Sub-quadratic algorithm for fitting a curve with two lines

Asked 19/6, 2020 at 21:30 Answered 21/6, 2020 at 16:33

Solved c++algorithm linear-regression curve-fitting

The problem is to find the best fit of a real-valued 2D curve (given by the set of points) with a polyline consisting of two lines.

A brute-force approach would be to find the "left" and "right" linear fits for each point of the curve and pick the pair with minimum error. I can calculate the two linear fits incrementally while iterating through the points of the curve, but I can't find a way to incrementally calculate the error. Thus this approach yields to a quadratic complexity.

The question is if there is an algorithm that will provide sub-quadratic complexity?

The second question is if there is a handy C++ library for such algorithms?

EDIT For fitting with a single line, there are formulas:

m = (Σxiyi - ΣxiΣyi/N) / (Σxi2 - (Σxi)2/N)
b = Σyi/N - m * Σxi/N

where m is the slope and b is the offset of the line. Having such a formula for the fit error would solve the problem in the best way.

Stolzer answered 19/6, 2020 at 21:30 Comment(10)
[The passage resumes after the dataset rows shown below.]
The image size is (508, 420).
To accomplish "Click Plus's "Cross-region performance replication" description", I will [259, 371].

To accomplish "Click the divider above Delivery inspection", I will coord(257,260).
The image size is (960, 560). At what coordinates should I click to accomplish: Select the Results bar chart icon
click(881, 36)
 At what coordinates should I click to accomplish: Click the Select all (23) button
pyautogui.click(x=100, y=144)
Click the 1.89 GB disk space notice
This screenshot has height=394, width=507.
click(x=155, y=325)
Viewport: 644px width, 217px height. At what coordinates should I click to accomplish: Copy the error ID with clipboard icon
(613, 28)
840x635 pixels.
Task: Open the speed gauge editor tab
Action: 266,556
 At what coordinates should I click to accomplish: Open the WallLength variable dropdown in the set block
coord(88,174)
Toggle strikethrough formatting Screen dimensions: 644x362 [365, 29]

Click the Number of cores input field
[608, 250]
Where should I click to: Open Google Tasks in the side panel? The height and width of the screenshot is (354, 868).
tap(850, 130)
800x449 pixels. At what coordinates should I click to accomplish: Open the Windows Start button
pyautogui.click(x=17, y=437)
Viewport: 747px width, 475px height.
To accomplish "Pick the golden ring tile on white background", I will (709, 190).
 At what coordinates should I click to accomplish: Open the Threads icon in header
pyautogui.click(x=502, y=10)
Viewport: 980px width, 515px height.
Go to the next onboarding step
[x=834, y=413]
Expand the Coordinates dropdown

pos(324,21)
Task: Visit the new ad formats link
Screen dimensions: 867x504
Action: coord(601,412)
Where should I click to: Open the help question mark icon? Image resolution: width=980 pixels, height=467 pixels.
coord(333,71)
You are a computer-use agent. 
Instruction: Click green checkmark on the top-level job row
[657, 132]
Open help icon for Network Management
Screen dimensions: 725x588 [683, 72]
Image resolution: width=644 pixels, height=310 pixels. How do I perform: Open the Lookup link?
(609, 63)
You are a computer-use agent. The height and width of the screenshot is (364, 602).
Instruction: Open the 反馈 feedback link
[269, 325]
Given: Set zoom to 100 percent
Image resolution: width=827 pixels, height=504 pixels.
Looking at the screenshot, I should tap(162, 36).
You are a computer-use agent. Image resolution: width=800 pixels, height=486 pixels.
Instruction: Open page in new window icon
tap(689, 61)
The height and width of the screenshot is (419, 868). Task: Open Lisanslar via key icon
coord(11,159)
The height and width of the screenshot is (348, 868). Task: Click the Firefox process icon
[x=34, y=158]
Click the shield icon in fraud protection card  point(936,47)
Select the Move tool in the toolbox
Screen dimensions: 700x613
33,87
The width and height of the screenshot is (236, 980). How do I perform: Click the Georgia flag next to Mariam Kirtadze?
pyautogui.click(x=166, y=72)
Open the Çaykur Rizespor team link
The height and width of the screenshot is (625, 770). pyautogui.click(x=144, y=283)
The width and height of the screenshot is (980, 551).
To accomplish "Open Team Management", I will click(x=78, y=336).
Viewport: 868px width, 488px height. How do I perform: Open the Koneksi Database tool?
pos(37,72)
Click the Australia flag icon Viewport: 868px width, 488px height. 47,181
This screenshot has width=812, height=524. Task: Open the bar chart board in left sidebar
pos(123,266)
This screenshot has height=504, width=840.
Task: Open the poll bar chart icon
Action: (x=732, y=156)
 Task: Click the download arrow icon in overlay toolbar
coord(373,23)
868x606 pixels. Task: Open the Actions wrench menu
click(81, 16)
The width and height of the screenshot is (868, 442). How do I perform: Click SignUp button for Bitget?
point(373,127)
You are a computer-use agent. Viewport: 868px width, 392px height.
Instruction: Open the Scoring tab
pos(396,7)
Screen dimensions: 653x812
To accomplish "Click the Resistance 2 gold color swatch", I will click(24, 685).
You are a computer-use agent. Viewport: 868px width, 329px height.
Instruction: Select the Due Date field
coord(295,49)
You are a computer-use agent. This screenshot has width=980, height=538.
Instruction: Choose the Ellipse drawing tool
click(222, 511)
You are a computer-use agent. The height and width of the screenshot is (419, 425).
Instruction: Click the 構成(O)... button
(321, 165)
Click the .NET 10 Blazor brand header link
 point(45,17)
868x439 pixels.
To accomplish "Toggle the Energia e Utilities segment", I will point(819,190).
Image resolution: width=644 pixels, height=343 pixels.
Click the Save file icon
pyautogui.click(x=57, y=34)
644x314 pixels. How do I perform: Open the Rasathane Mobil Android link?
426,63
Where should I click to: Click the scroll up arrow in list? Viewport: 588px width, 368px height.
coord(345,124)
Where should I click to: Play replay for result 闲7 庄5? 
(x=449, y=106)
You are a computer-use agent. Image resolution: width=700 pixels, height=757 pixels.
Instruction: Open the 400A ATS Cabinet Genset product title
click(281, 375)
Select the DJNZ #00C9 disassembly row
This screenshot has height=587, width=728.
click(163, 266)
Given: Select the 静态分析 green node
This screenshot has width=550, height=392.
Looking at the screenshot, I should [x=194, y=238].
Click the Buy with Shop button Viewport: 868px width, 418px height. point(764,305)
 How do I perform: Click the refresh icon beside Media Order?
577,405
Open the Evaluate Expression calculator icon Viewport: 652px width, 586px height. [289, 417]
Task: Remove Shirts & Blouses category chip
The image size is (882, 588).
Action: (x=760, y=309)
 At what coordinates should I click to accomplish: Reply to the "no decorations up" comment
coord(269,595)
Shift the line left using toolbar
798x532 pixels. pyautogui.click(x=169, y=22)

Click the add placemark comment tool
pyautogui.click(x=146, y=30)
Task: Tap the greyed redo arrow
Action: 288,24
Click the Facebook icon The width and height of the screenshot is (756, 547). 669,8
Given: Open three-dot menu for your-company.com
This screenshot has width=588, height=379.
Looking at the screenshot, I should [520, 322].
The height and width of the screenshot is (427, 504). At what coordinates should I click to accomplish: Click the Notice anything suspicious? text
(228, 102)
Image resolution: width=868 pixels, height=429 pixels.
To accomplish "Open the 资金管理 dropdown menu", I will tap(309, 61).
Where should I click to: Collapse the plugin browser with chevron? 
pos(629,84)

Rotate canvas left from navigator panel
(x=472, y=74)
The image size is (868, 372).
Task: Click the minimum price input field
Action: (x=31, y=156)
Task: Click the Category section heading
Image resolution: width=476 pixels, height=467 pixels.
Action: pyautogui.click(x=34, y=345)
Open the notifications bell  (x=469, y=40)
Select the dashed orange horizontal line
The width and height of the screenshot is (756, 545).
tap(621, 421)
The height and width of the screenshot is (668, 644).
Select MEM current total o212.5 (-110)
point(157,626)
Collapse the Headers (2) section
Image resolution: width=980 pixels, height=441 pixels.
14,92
There's a formula for coming stdev/rms from the sums of the squares. Show an MCVE please – Quintessence 19/6, 2020 at 21:33

@MadPhysicist You mean calculating rms from the line without having the actual line? – Stolzer 19/6, 2020 at 21:43

Use stdev x = sum(x_i^2)/N - mean(X)^2 – Quintessence 19/6, 2020 at 21:45

Sort of. All the quantities m, b, rms, etc, can be expressed in terms of sum(x), sum(x^2), N – Quintessence 19/6, 2020 at 21:48

@MadPhysicist What is the formula for rms? Couldn't find it. – Stolzer 19/6, 2020 at 21:50

I'll work out the equations for you if you like. Do you mind if I use Python notation? It should be pretty trivial to translate to C++ – Quintessence 19/6, 2020 at 22:52

Show what you have done with " I can calculate the two linear fits incrementally while iterating through the points of the curve," – Sufflate 20/6, 2020 at 1:5

@chux-ReinstateMonica That's already illustrated in the accepted answer. I was aware of m = (Σxiyi - ΣxiΣyi/N) / (Σxi2 - (Σxi)2/N) and b = Σyi/N - m * Σxi/N but I was unaware of e = Σyi2 + m2 * Σxi2 + N * b2 - m * Σxiyi - b * Σyi + m * b * Σxi. That's totally and in the best way answers my question. – Stolzer 20/6, 2020 at 7:42

@Stolzer Formula used makes sense if y depends on x and the best fit reduces the error from (x, y) to (x,curve(x)). If x and y are independent, then a different error calculation is needed. – Sufflate 20/6, 2020 at 10:26

@chux-ReinstateMonica There is just a set of points. No notion of dependency or independence between the coordinates. – Stolzer 20/6, 2020 at 11:23

Disclaimer: I don't feel like figuring out how to do this in C++, so I will use Python (numpy) notation. The concepts are completely transferable, so you should have no trouble translating back to the language of your choice.

Let's say that you have a pair of arrays, x and y, containing the data points, and that x is monotonically increasing. Let's also say that you will always select a partition point that leaves at least two elements in each partition, so the equations are solvable.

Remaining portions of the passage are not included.